▸ **Work to complete**: Tell how many lines in the records contain the word "computer"; the number alone is the answer.

▸ **Records for processing**:
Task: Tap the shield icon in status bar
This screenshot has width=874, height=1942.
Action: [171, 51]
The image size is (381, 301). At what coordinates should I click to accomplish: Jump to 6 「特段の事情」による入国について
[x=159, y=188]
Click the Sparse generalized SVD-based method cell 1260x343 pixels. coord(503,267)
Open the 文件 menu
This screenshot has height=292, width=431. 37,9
==
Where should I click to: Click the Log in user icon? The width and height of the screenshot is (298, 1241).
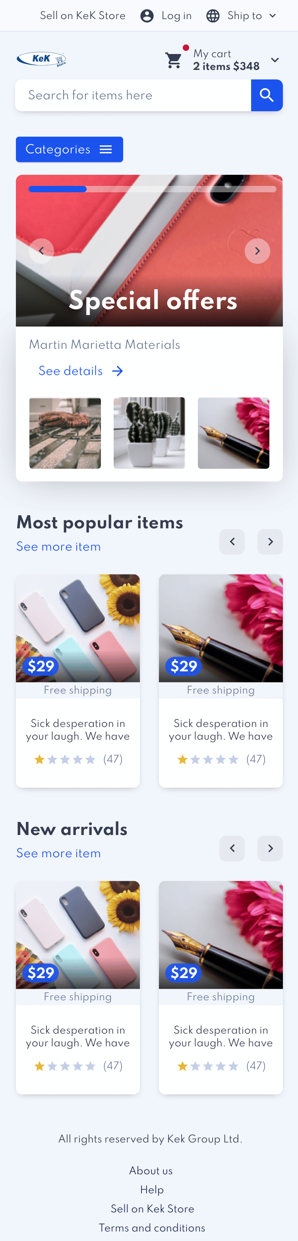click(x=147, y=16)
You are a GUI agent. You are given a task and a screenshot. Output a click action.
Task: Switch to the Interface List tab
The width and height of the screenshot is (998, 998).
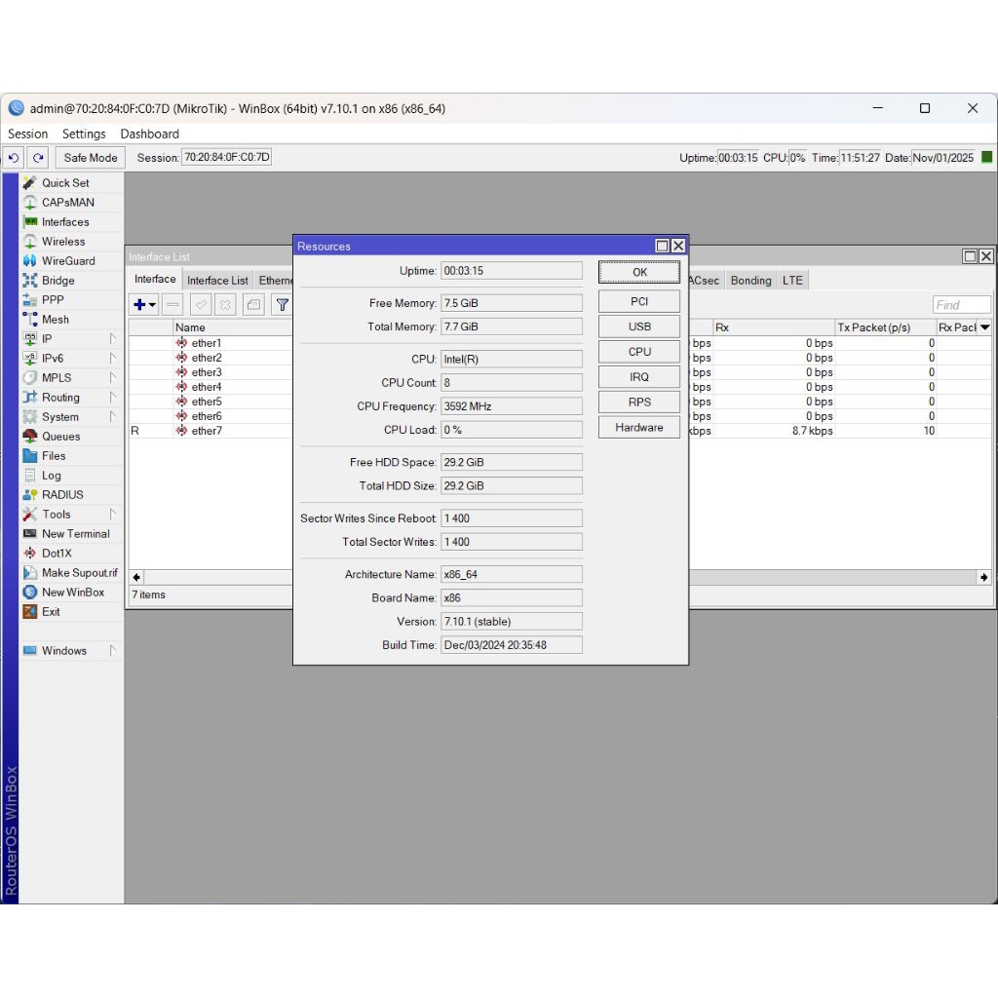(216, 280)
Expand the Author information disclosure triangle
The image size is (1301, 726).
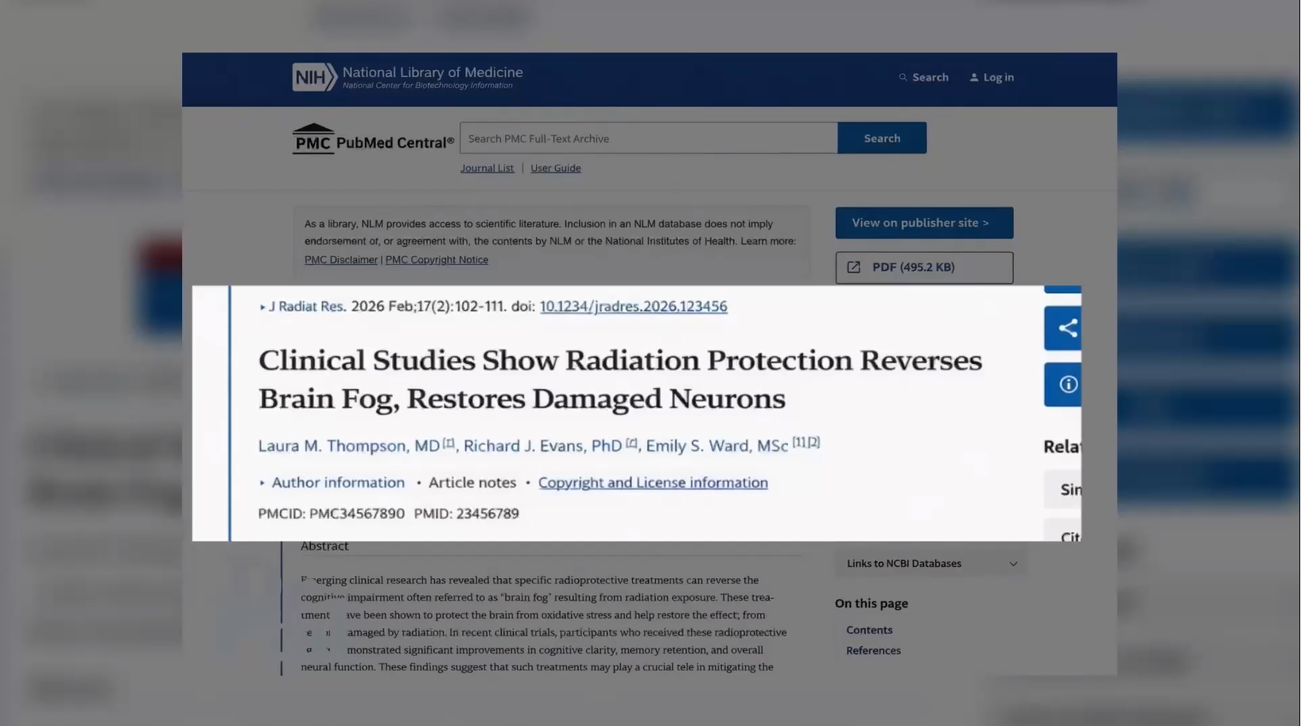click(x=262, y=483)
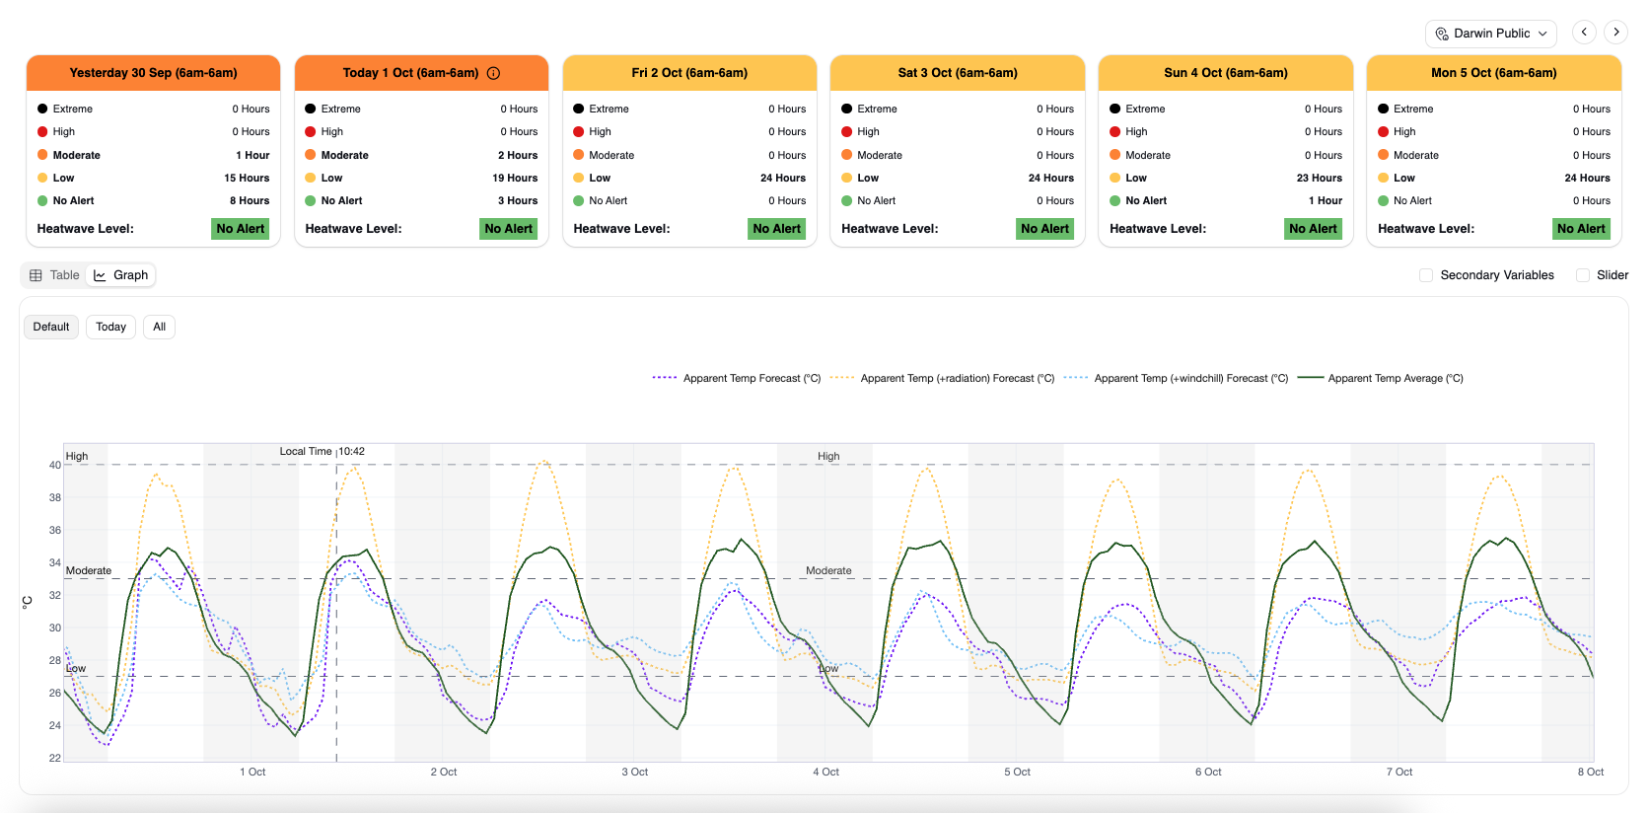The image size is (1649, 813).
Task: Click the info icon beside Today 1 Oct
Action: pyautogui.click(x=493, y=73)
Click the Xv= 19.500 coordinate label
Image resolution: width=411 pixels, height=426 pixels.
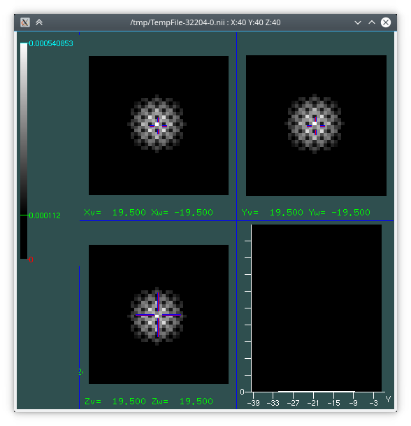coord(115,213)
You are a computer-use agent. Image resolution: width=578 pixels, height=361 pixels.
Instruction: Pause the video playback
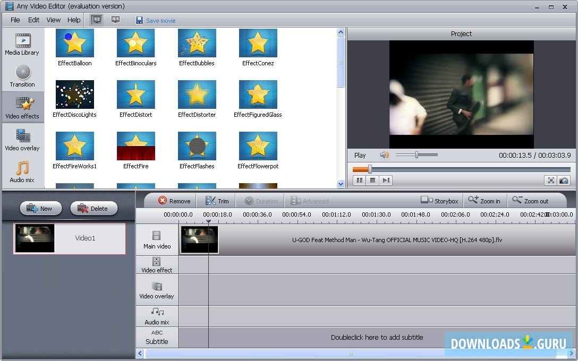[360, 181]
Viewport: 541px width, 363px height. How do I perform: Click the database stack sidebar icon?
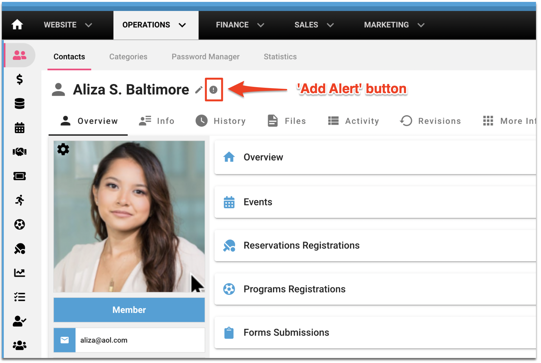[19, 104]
...
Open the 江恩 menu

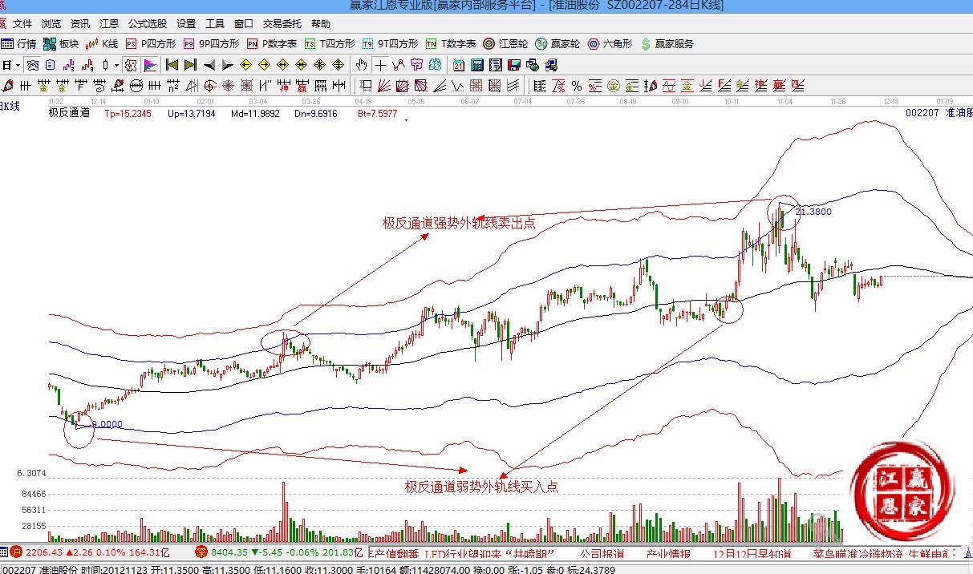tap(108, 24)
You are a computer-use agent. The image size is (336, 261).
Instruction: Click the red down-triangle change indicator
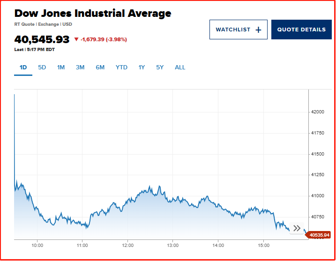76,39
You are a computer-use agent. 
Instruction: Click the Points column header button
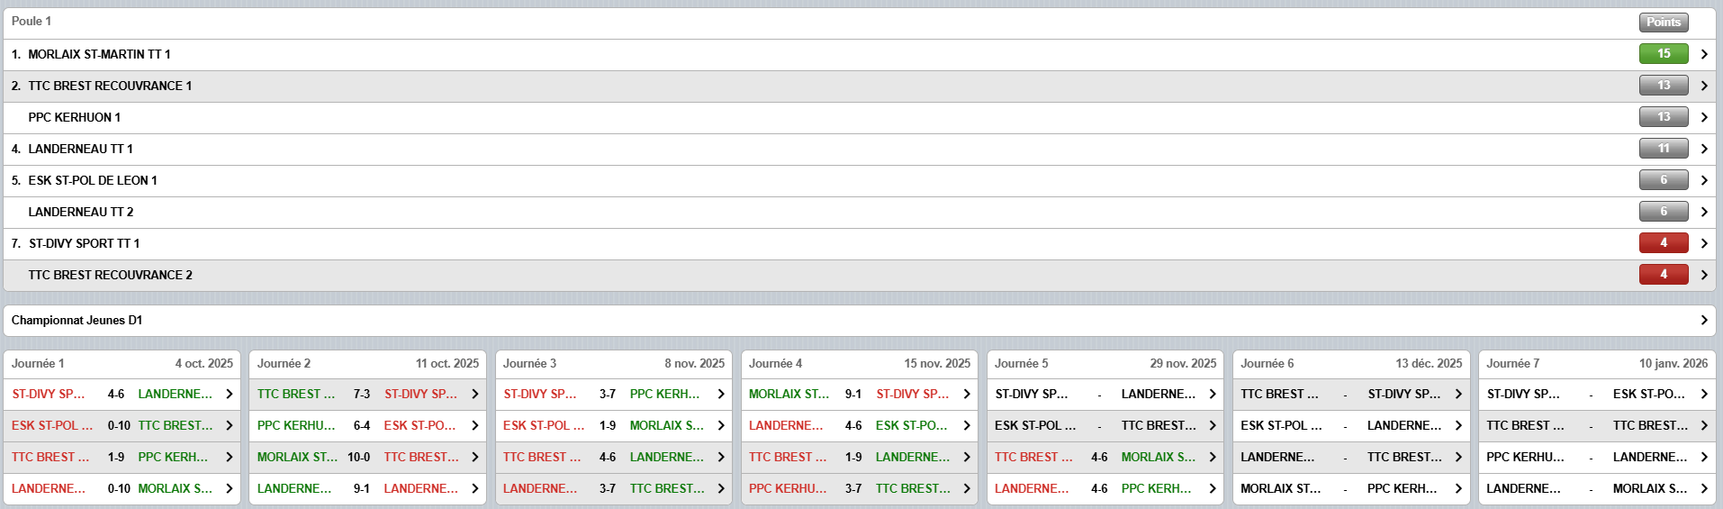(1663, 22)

▸ **Your solution**: 3